Getting the Word Out
As her team of prefrosh swarmed around her with saws and hot glue guns in the Center for Innovation, Engineering and Design on Saturday night, Jordana Williams ’15 plucked a plush squirrel from her bandana and duct-taped it to a red Solo Cup. The group had yet to decide what they were going to do with it.
“Not clear, but it may go sliding down a tube,” she said, yelling over the D.J.
Williams’s high school students were among a group of over 100 highly qualified science and engineering high school seniors who were flown to campus this weekend to see Yale’s strength in the STEM fields up close.
Quinlan said the students, all of whom are regular decision applicants to the class of 2018, had received likely letters from the University after the admissions office, with input from science and engineering faculty, had identified students whose credentials made them likely candidates for acceptance.
“YES-W is an opportunity for us to begin a conversation with these students as to why Yale is the best fit for them,” Quinlan said. He added that likely letters can also be given to students who are not invited to YES-W or do not identify as science or engineering students.
In addition to tours of campus science facilities, this year’s YES-W offered numerous opportunities for students to connect with Yale’s science faculty. Seven STEM professors and faculty members, including Vince Wilczynski, the deputy dean of the School of Engineering and Applied Science, gave master classes for YES-W attendees. Students also attended panels featuring faculty members, students and alumni of the University and a Master’s Tea on Sunday afternoon with James Rothman ’71, the Yale professor and 2013 Nobel Prize winner in Medicine. On Monday, the last day of the program, students will meet with faculty advisors matched to them based on their academic interests over lunch in the residential college dining halls.
“As far as I’m aware, [YES-W] is the only program of its kind among Yale and its peer network,” said Ayaska Fernando ’08, senior assistant director at the admissions office and the office’s director of STEM recruitment.
He added that although the misconception still lingers that the University trails its peers in providing a world-class STEM education, programs such as YES-W have been successful in gradually raising applicants’ awareness of the University’s resources.
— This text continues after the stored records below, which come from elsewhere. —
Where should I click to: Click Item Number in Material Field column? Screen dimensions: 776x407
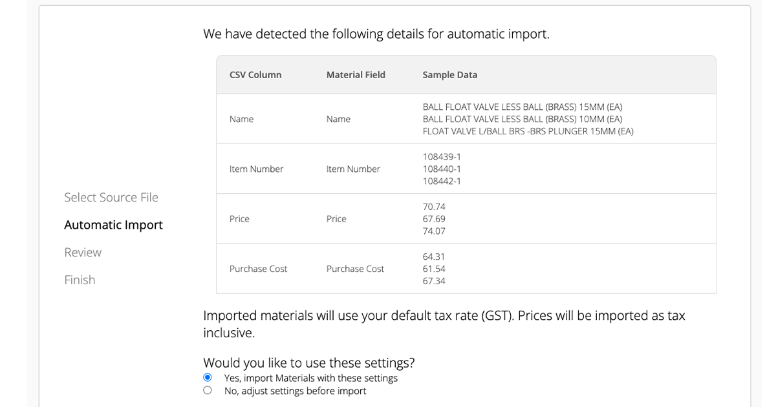(353, 169)
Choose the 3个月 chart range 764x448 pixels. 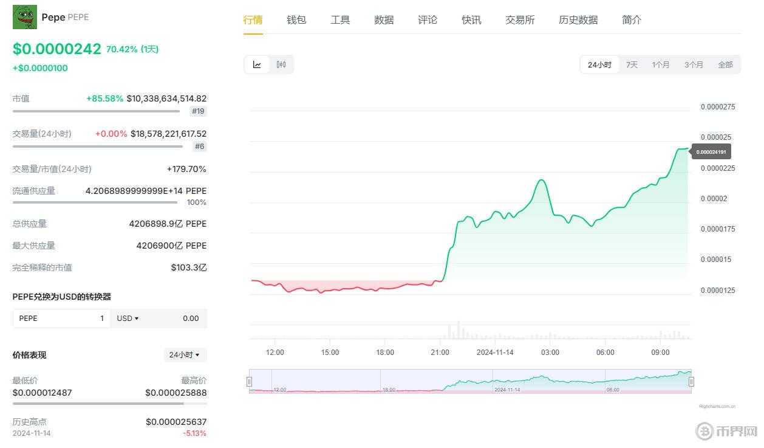pos(694,64)

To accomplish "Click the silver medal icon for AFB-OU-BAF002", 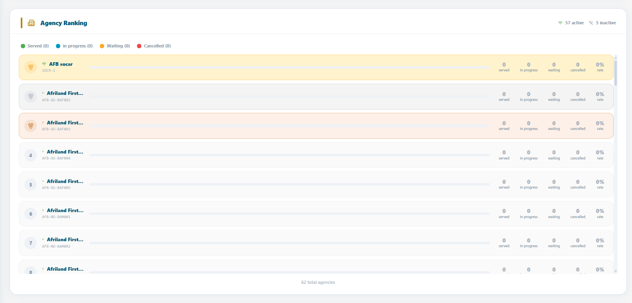I will pos(31,96).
According to Fernando, the provost’s office has approved the admissions office’s request to fund YES-W for another three years after receiving positive feedback from students who attended the program.
Although YES-W is the most significant part of Yale’s outreach efforts to STEM students, Quinlan said the University relies on a host of other programs and initiatives to raise student knowledge of the University’s science and technology departments, many of which have improved since former University President Richard Levin pledged $1 billion in 2001 to revamp Yale’s STEM facilities and offerings.
In 2009, Fernando said, the admissions office began sending every high school student who scored a 5 on the AP Physics exam a stand-alone brochure outlining the University’s strengths and latest developments in STEM fields.
That year, Fernando and a number of distinguished Yale faculty also began traveling to regions known for their strong STEM students, like northern California or New Jersey, to host “STEM forums” where professors emphasized the resources the University invests in its science students.
Yale physics professor Ramamurti Shankar, who has attended recruitment trips, said the efforts make Yale’s STEM offerings more visible. Prospective students, he said, are learning that science and liberal arts can coexist well at Yale.
“We have to change any perception lingering that this is not a science place,” he said. “We want to show them that liberal arts doesn’t mean you compromise science, and one of the things that shows that faculty takes this seriously is when we go on these meetings.”
In recent years, the admissions office has begun making the University’s presence felt at national science conferences and summer programs, such as FirstRobotics and Research Science Institute. Fernando said this is an effective way for the University to convey its strengths to a national audience and younger high school and middle school students.
While the admissions office needed to convince skeptics in the University administration when YES-W was first piloted in 2011, Fernando said the entire University community has since been supportive and enthusiastic about the admissions office’s endeavors. He added that faculty members, current undergraduates and alumni have asked the admissions office how they can help in attracting top high school students to Yale.